[Screenshot grounding data]
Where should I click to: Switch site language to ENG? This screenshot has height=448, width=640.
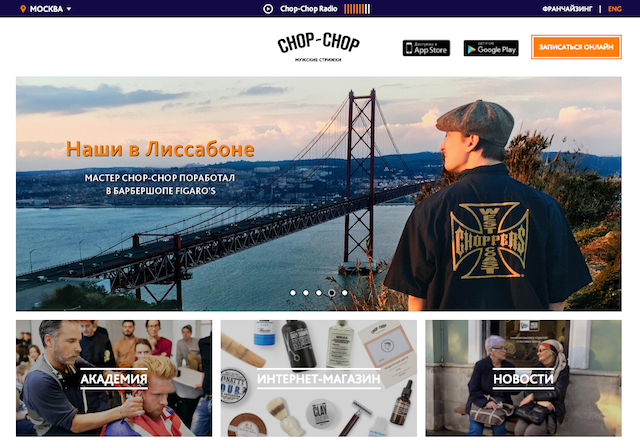click(x=614, y=9)
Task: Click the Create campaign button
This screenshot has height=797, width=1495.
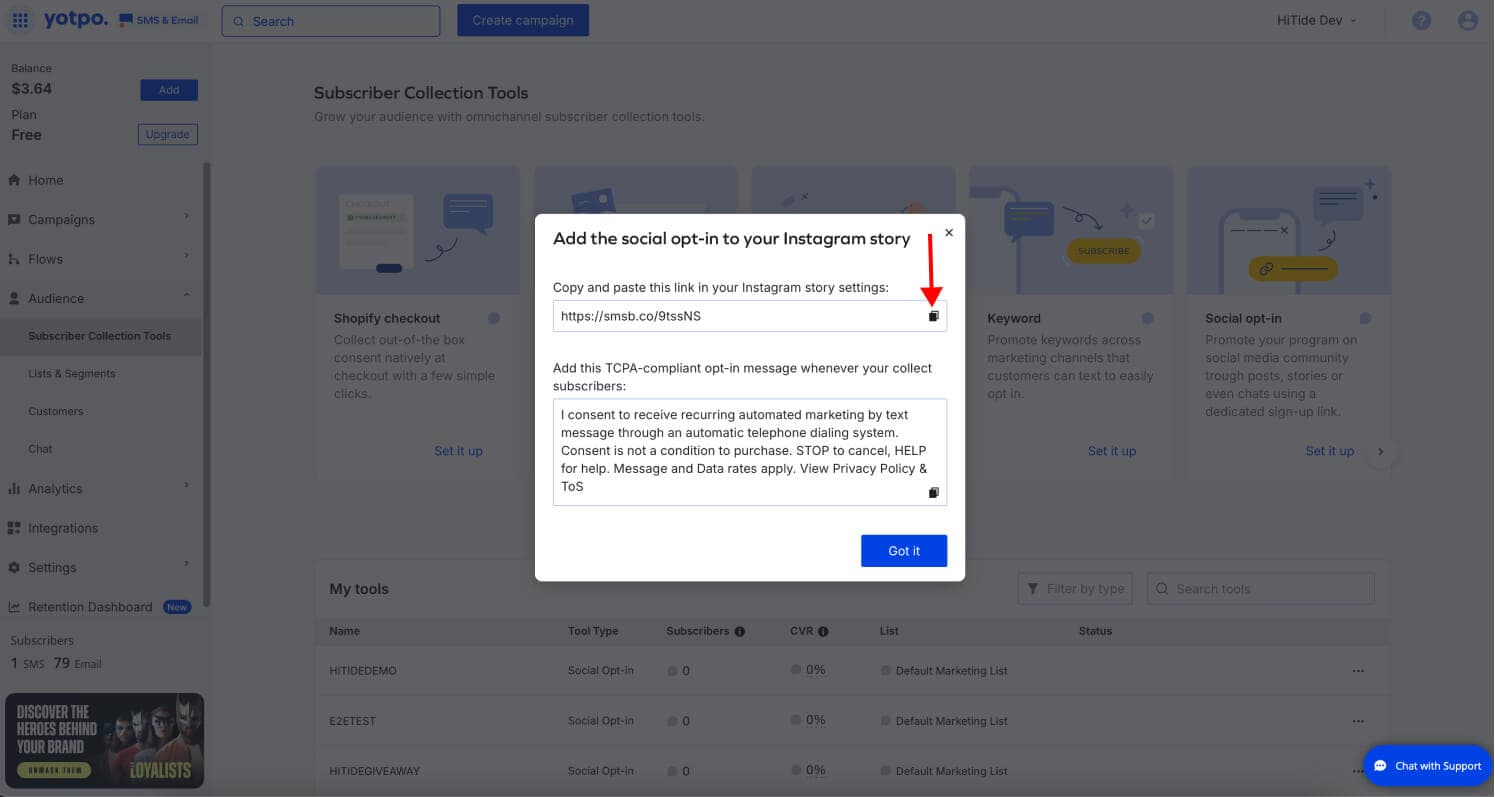Action: click(x=522, y=20)
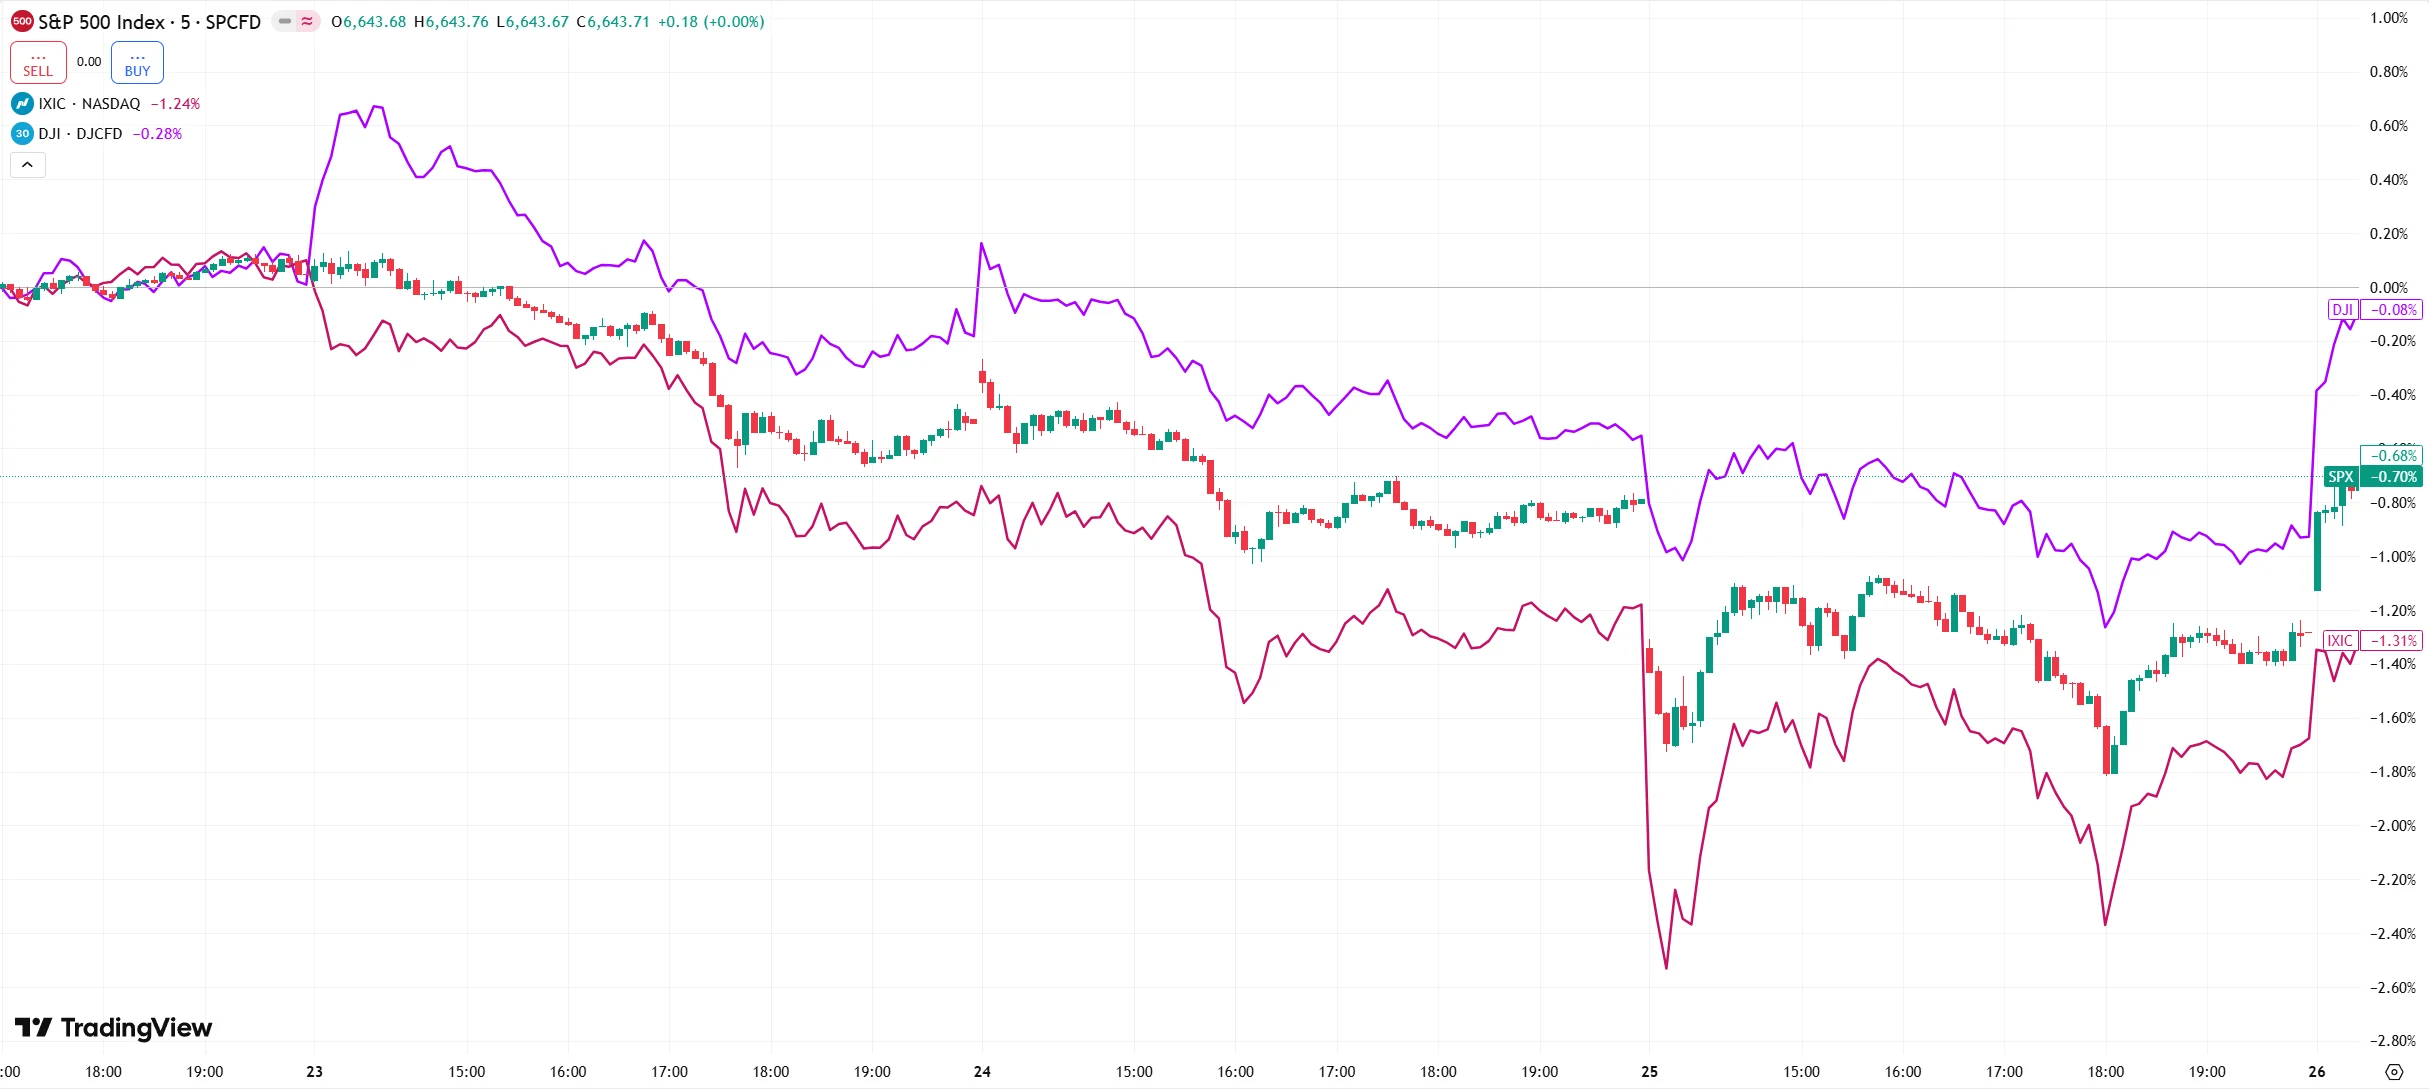Select the IXIC · NASDAQ comparison legend
The image size is (2429, 1089).
pos(90,104)
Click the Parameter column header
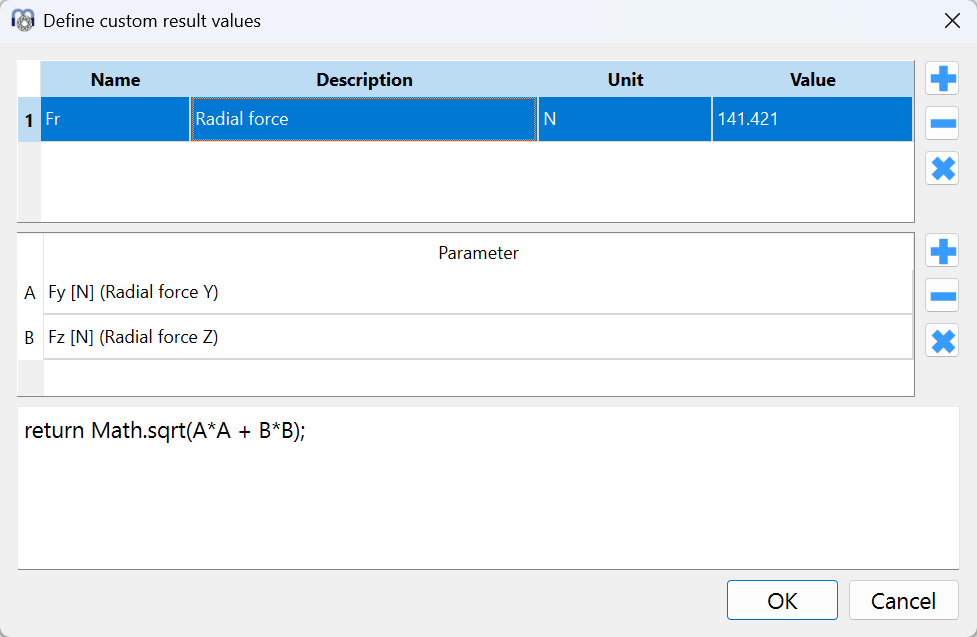This screenshot has height=637, width=977. pos(478,253)
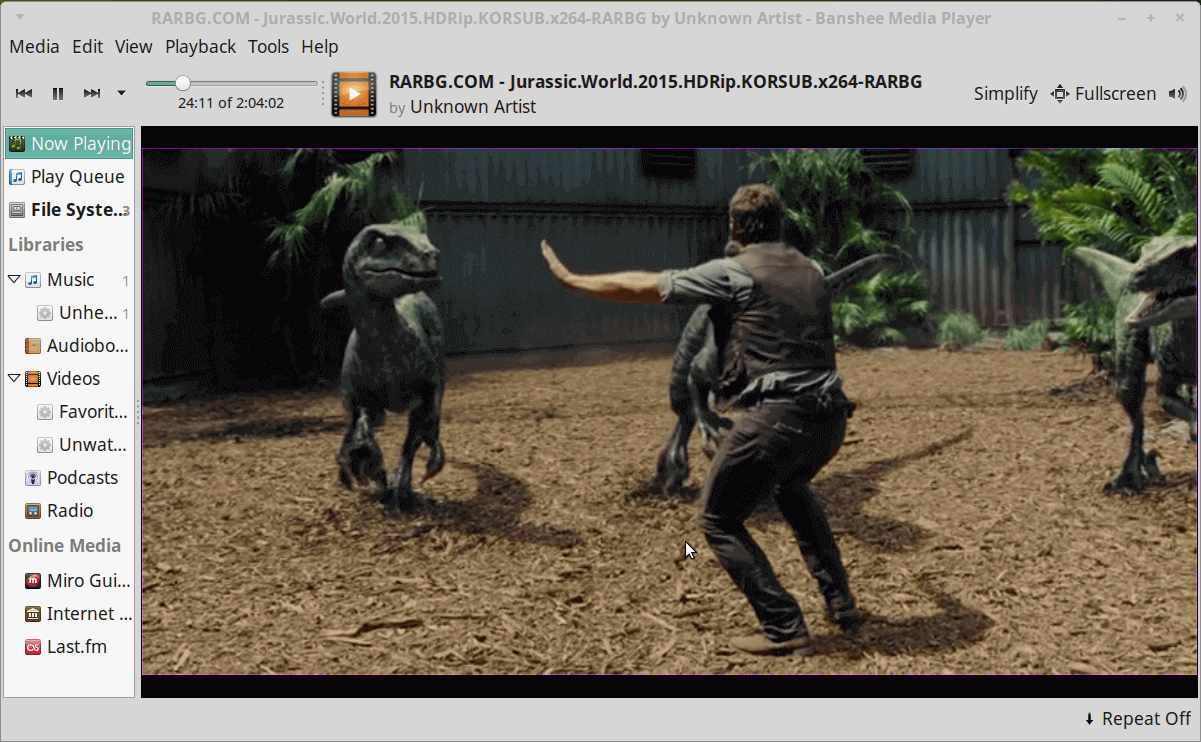Collapse the Videos library tree

tap(14, 378)
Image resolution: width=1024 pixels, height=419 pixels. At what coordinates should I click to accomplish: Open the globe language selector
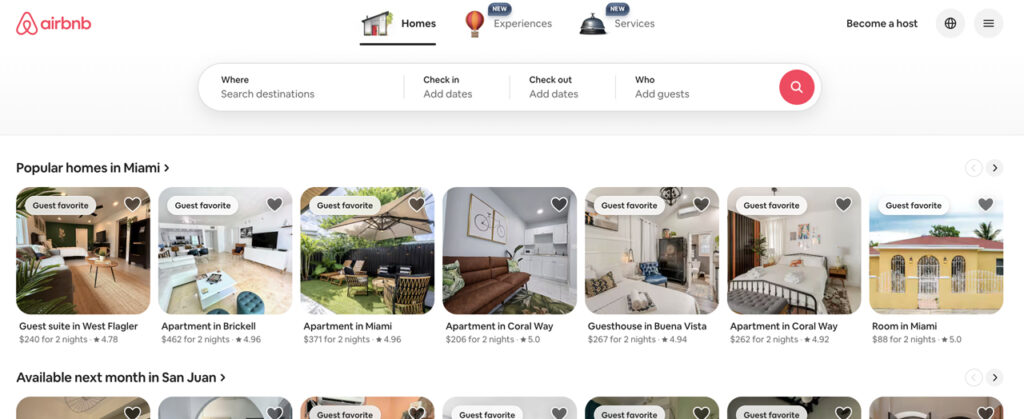click(950, 23)
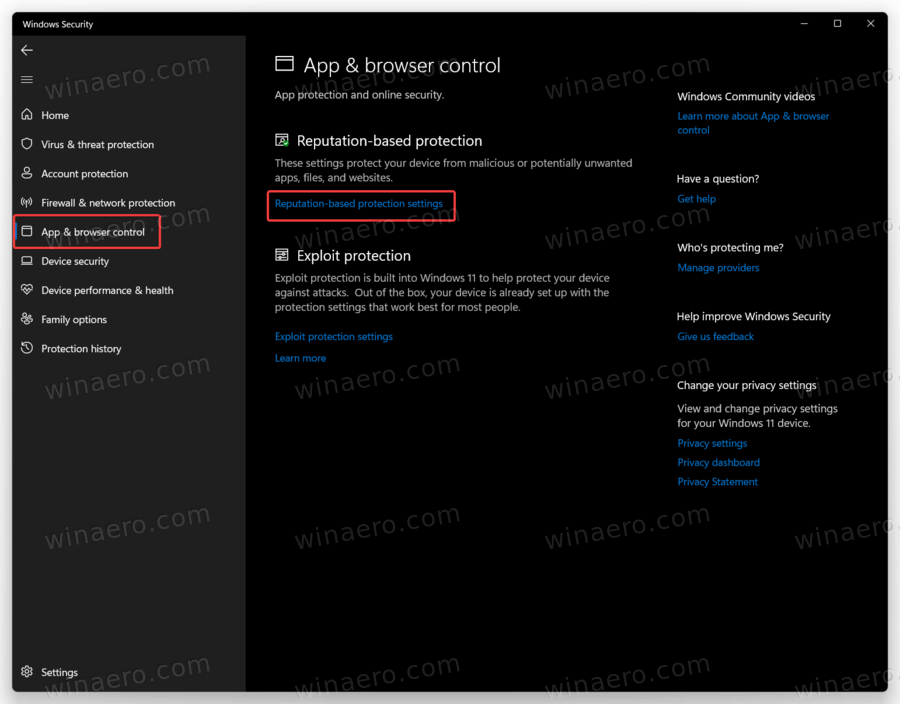The width and height of the screenshot is (900, 704).
Task: Click Learn more under Exploit protection
Action: point(300,357)
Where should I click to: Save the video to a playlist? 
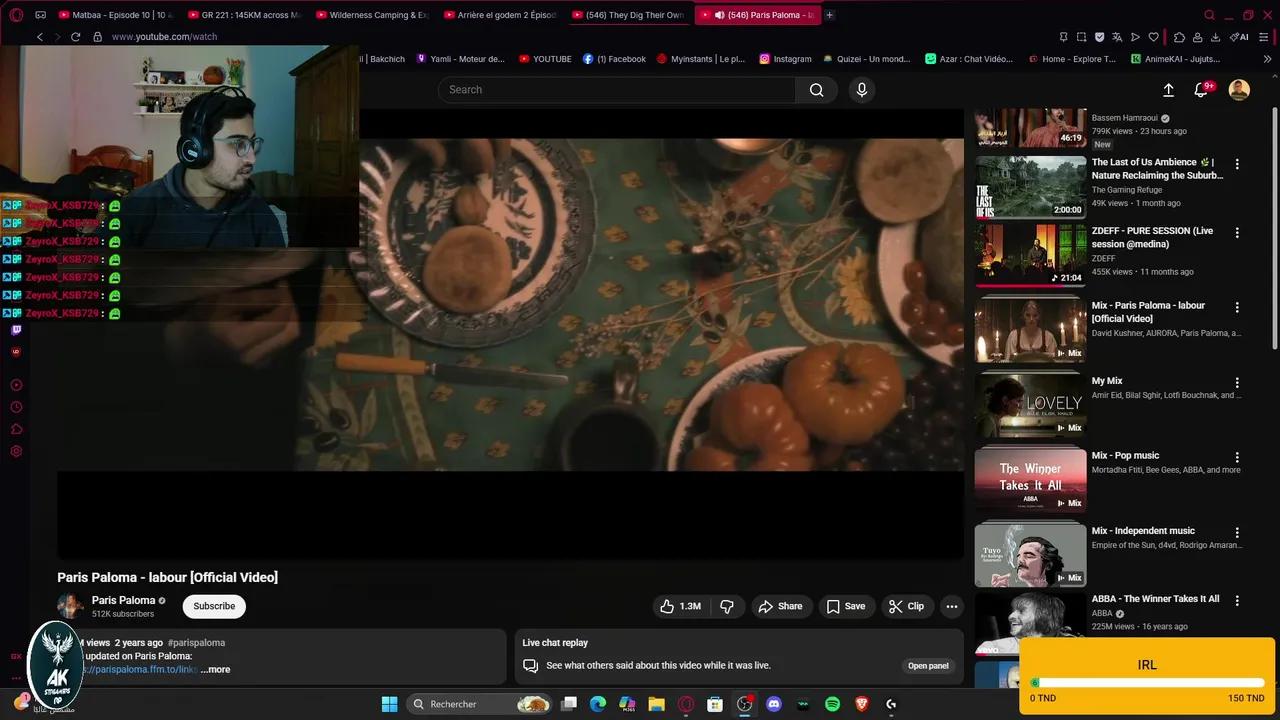(846, 606)

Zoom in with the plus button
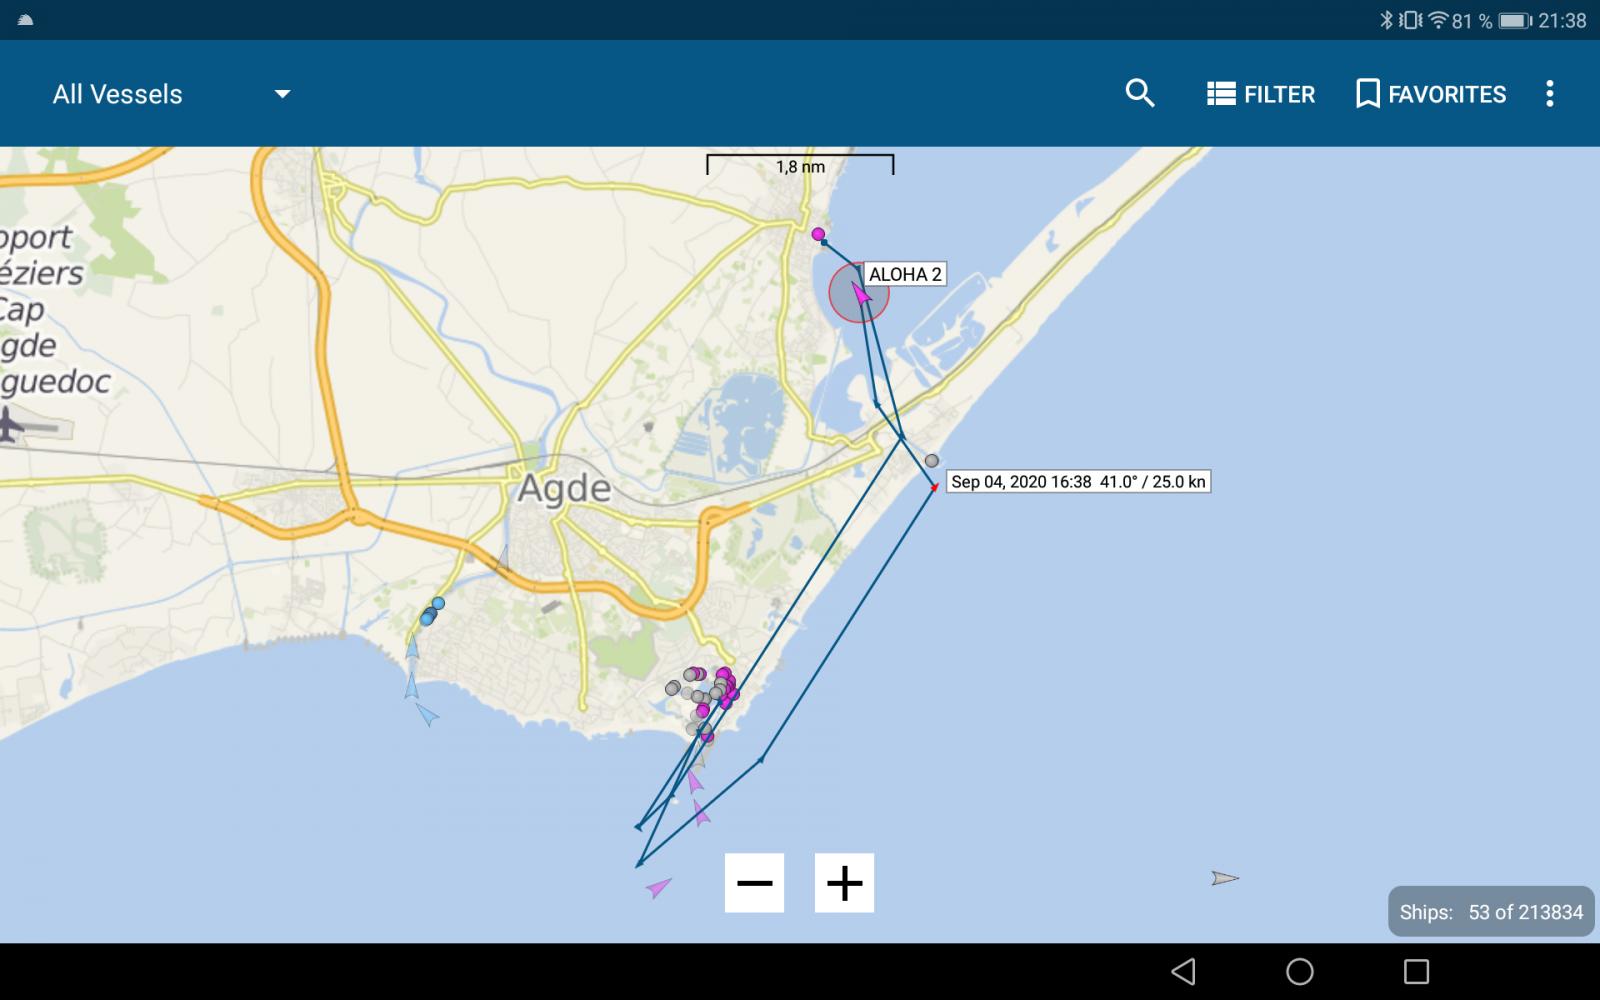(x=844, y=883)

EXERCISE DESCRIPTION
Nothing but the lines from the top of the data above through the line containing "Task: Click the Create campaign button" should be output, exactly as written and without the pictures.

ANSWER SECTION
Where should I click to: Switch site language to ENG? This screenshot has height=448, width=640.
click(x=614, y=9)
Task: Click the Create campaign button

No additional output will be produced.